Tarell Alvin McCraney is a playwright exploring the rich diversity of the African American experience in works that imbue the lives of ordinary people with epic significance. Complementing his poetic, intimate language with a musical sensibility and rhythmic, often ritualistic movement, McCraney transforms intentionally minimalist stages into worlds marked by metaphor and imagery. His most well-known works, a triptych collectively titled The Brother/Sister Plays (2009), weave West African Yoruban cosmology into modern-day stories of familial self-sacrifice, unrequited love, and coming of age. The audience becomes an essential part of the story as the characters speak their stage directions and inner feelings directly to the viewers. In Head of Passes (2013) and Choir Boy (2012), McCraney draws on themes that run throughout the Book of Job and traditional spirituals, respectively, to explore the role of faith and tradition in two very different close-knit worlds. Head of Passes, set in the isolated marshlands of the Mississippi River Delta, dramatizes a matriarch’s struggle to maintain her faith as her world literally falls apart around her. In Choir Boy, students at an elite boarding school remain united in their dedication to performing traditional spirituals even as they navigate the fraught nature of adolescent self-expression.
In addition to writing new works, McCraney is committed to bringing theatre to elementary and secondary school students, particularly in underserved communities in his hometown of Miami.
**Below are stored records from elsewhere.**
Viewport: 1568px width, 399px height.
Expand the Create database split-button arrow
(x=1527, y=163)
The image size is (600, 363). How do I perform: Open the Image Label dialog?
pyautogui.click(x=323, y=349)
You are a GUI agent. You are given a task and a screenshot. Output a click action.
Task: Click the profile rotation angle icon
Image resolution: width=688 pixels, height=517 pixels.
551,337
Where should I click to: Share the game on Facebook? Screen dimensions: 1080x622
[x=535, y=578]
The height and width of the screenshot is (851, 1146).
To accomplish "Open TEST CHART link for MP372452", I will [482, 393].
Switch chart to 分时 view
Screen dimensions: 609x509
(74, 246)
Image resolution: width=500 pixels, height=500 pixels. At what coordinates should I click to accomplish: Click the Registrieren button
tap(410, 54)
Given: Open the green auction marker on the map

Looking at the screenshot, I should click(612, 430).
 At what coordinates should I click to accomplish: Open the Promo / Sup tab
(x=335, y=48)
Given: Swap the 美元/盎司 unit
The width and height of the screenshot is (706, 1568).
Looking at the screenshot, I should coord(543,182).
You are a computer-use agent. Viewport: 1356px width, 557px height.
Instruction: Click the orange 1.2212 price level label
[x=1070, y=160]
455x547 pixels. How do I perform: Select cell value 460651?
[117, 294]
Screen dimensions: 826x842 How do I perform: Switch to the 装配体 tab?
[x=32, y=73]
His ninety-minute adaptation of Hamlet (2010), an intense, condensed version of the play set within a contemporized historical context, employs a visually explosive, expressive staging that engages audiences of all ages, whether or not they have a previous familiarity with Shakespeare. In telling stories that are simultaneously contemporary and universal, McCraney is demonstrating to new and younger audiences the ability of theatre to evoke a sense of our shared humanity and emerging as an important voice in American theatre.
Tarell McCraney received a B.F.A. (2003) from DePaul University and an M.F.A. (2007) from Yale University. In 2013 he was awarded a MacAurthur Genius Award in support of his work. He was the International Writer in Residence for the Royal Shakespeare Company (2008–2010), where he remains an associate artist, and a Hodder Fellow at the Lewis Center for the Arts at Princeton University (2009) before becoming an ensemble member of the Steppenwolf Theatre Company in 2010. He is also a resident playwright at New Dramatists and a member of Teo Castellanos D-Projects in Miami. His additional plays include Wig Out! (2008) and American Trade (2011), and his works have been performed at such venues as the Public Theater, the McCarter Theatre at Princeton University, the Young Vic (London), and Steppenwolf Theatre.